Step 1: Create the Kubernetes Secret
Via kubectl
# 1. Connect to your RTF cluster
kubectl config use-context <your-rtf-context>
# 2. Verify the namespace (typically rtf or a dedicated namespace)
kubectl get namespaces
# 3. Create the secret containing the truststore
kubectl create secret generic mule-truststore \
--from-file=truststore.jks=/local/path/to/truststore.jks \
--from-literal=truststore.password='YourPassword123!' \
--namespace=rtf
# 4. Verify the secret creation
kubectl get secret mule-truststore -n rtf
kubectl describe secret mule-truststore -n rtf
Step 2: Configure Volume Mount
Via Custom Resource RTF
Create rtf-truststore-config.yaml:
apiVersion: runtime-fabric.mulesoft.com/v1beta1
kind: Application
metadata:
name: global-truststore-config
namespace: rtf
spec:
volumeMounts:
- name: truststore-volume
mountPath: /opt/mule/conf/truststore
readOnly: true
volumes:
- name: truststore-volume
secret:
secretName: mule-truststore
items:
- key: truststore.jks
path: truststore.jks
Apply the configuration:
Step 3: Configure Runtime Manager
A. Application Properties
In Runtime Manager > Applications > Settings > Properties, add:
# Path to mounted truststore
truststore.path=/opt/mule/conf/truststore/truststore.jks
truststore.type=JKS
# Password will be injected via environment variable
truststore.password=${TRUSTSTORE_PASSWORD}
B. JVM Properties (Advanced Settings)
In Settings > Advanced > JVM Arguments:
-Djavax.net.ssl.trustStore=/opt/mule/conf/truststore/truststore.jks
-Djavax.net.ssl.trustStorePassword=${TRUSTSTORE_PASSWORD}
-Djavax.net.ssl.trustStoreType=JKS
Step 4: Mule Application Configuration
Mule Configuration (src/main/resources/mule-config.xml)

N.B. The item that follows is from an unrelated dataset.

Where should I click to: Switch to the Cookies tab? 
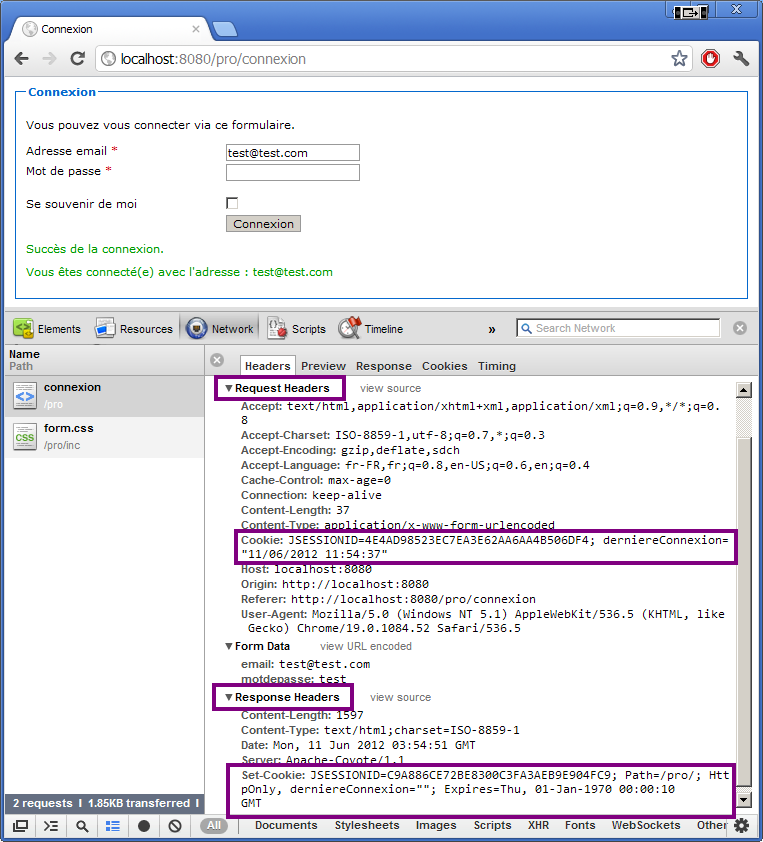[444, 366]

<?xml version="1.0" encoding="UTF-8"?>
<mule xmlns="http://www.mulesoft.org/schema/mule/core"
xmlns:tls="http://www.mulesoft.org/schema/mule/tls"
xmlns:http="http://www.mulesoft.org/schema/mule/http">
<!-- Global TLS Configuration -->
<tls:context name="Global_TLS_Context">
<tls:trust-store
path="${truststore.path}"
password="${truststore.password}"
type="${truststore.type}"
algorithm="SunX509"
insecure="false"/>
</tls:context>
<!-- HTTP Request Configuration -->
<http:request-config name="HTTPS_Config">
<http:request-connection
protocol="HTTPS"
host="api.example.com"
port="443">
<tls:context ref="Global_TLS_Context"/>
</http:request-connection>
</http:request-config>
<flow name="secure-api-call">
<http:request
config-ref="HTTPS_Config"
path="/api/endpoint"
method="GET"/>
</flow>
</mule>
Properties File (mule-app.properties)
truststore.path=/opt/mule/conf/truststore/truststore.jks
truststore.password=${secure::truststore.password}
truststore.type=JKS
Step 5: Deployment and Verification
1. Deploy Your Application
Deploy via Runtime Manager or using Anypoint CLI:
anypoint-cli runtime-mgr cloudhub-application deploy \
--runtime-version 4.9.6 \
--target rtf-cluster \
my-app app.jar
2. Verify Mount in Pod
List the pods for your application:
Access the pod:
Verify the truststore:
# Check file exists
ls -la /opt/mule/conf/truststore/
-r--r--r-- 1 mule mule 2048 Dec 16 10:00 truststore.jks
# List certificates
keytool -list -v -keystore /opt/mule/conf/truststore/truststore.jks \
-storepass $TRUSTSTORE_PASSWORD
# Check environment variables
env | grep TRUSTSTORE
3. Test SSL Connectivity
From within the pod:
# Using curl
curl -v https://api.example.com
# Using OpenSSL
openssl s_client -connect api.example.com:443 \
-CAfile /opt/mule/conf/truststore/truststore.jks
4. Check Application Logs
In Runtime Manager > Applications > Logs, look for:
INFO TlsConfiguration - Loading truststore from: /opt/mule/conf/truststore/truststore.jks
INFO TlsConfiguration - Truststore loaded successfully
Step 6: Multi-Environment Management
Structure by Namespace
# DEV
kubectl create secret generic mule-truststore \
--from-file=truststore.jks=truststore-dev.jks \
--from-literal=truststore.password='DevPassword123!' \
--namespace=rtf-dev
# VAL
kubectl create secret generic mule-truststore \
--from-file=truststore.jks=truststore-val.jks \
--from-literal=truststore.password='TestPassword456!' \
--namespace=rtf-val
# PROD
kubectl create secret generic mule-truststore \
--from-file=truststore.jks=truststore-prod.jks \
--from-literal=truststore.password='ProdPassword789!' \
--namespace=rtf-prod
Step 7: Certificate Rotation
Automated Rotation Script
Create rotate-truststore.sh:
#!/bin/bash
set -e
NAMESPACE="rtf"
SECRET_NAME="mule-truststore"
NEW_TRUSTSTORE="/path/to/new/truststore.jks"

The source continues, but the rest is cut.